**** Provided passage ****

Vegan Honey Tastes Like the Real Thing. But Will It Save the Bees?
Still, chefs around the country are fawning over MeliBio’s honey. Dan Rothman, the NYC corporate executive chef at The Butcher’s Daughter, a plant-based restaurant in New York and Los Angeles, spied the honey on LinkedIn before ordering a jar. As soon as it arrived, he dipped a spoon in and did the classic honey twist. “I licked it off and was completely jazzed by it,” he says.
Last winter Rothman used it in a honey, garlic, and chili glaze on roasted brussels sprouts, topped with toasted hemp seeds. Now he’s using the same delicious glaze on sugar snap peas with pea tendrils and shaved radish. “My guests can’t believe it’s vegan honey,” he says. The only problem is supply. MeliBio is making about 2,000 lbs of honey a week, which is primarily sent out as samples across the country for feedback. Until he’s able to buy in bulk, Rothman says he’s “chomping at the bit to unleash it fully.”
In Williamsburg bee-free honey is a new staple at Little Choc Apothecary, a vegan and gluten-free crêperie. “It was a dream to have honey at our place,” says Elena Beresneva, the managing partner and a former chef. “We use agave, but it lacks the honey texture and clover taste,” she says. But when Beresneva tried MeliBio, she couldn’t tell the difference. “We made baklava crêpes and people were going nuts about it,” she says.
Other restaurants are catching on to lab-made honey’s improved sustainability, because it’s made in the U.S. and could supplant the need for importing the sweet treat. The startup is in talks with chefs and restaurant groups around the country, including Matthew Kenney Cuisine in Los Angeles, Scen in New York, and Baia in San Francisco. And in honor of World Bee Day on May 20, MeliBio hosted a four-course lunch at Eleven Madison Park, which featured its honey in dishes like spring onion broth, crispy chickpea panisse, and marinated white asparagus.
The second time I tasted MeliBio’s honey was at Future Food-Tech: San Francisco in March 2022. I was on stage for a cooking demo with Mandich and Schaller. Tim Wong, the executive chef at Meta, was standing next to me. For the demo Schaller made cornbread using vegan butter and subbed the sugar with honey. On top he drizzled MeliBio’s latest creation: hot honey spiced with aji limo rojo chile peppers. Wong thought the honey was great. “I like the heat, just a little touch to give a flavor profile to the cornbread,” he told the audience.
Bee-free honey is tasty, and it’s a win for vegans and new moms. But whether or not it could solve complex food system problems, like pollinator biodiversity, remains unclear. Still, there’s appetite for this tech-driven alternative: the startup has raised $7.2 million from investors who see this as climate positive. And the brand dreams of helping companies like Kind use its bee-free honey in their bars or General Mills in making vegan Honey Nut Cheerios.
But McAfee wonders: Will we still be able to enjoy one of nature’s most delightful foods knowing it was engineered in a lab? “The fact that honeybees can gather so much nectar from different places, put it in their neat little combs, and ripen it for long term storage, all before we get to enjoy it in our tea and cereal is a near-magical feat.”
In my experience, that same surprise and delight can come from science too. We needn’t pit one sweet nectar over the other, but rather consider bee-less honey a solution that may be additive to our lives. I’m not vegan yet, but the deeper into food tech my reporting takes me, the more possible it seems. In the meantime I have all the ingredients to whip up that spicy, delicious, “honey’-drenched cornbread.

****

§ Explore the material:
- 1) From the vegan honey article, copy the passage from "Other restaurants are" up to and including "marinated white asparagus.".
- 2) In the vegan honey article, how much honey is MeliBio making each week?
The lines that follow are not needed for anything here.

**** Data provided ****

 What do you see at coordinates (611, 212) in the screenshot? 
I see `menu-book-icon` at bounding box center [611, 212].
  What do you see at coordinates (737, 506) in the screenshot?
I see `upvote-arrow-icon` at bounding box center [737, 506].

****

§ Answers for each item:
- 1)
Other restaurants are catching on to lab-made honey’s improved sustainability, because it’s made in the U.S. and could supplant the need for importing the sweet treat. The startup is in talks with chefs and restaurant groups around the country, including Matthew Kenney Cuisine in Los Angeles, Scen in New York, and Baia in San Francisco. And in honor of World Bee Day on May 20, MeliBio hosted a four-course lunch at Eleven Madison Park, which featured its honey in dishes like spring onion broth, crispy chickpea panisse, and marinated white asparagus.

- 2) About 2,000 lbs.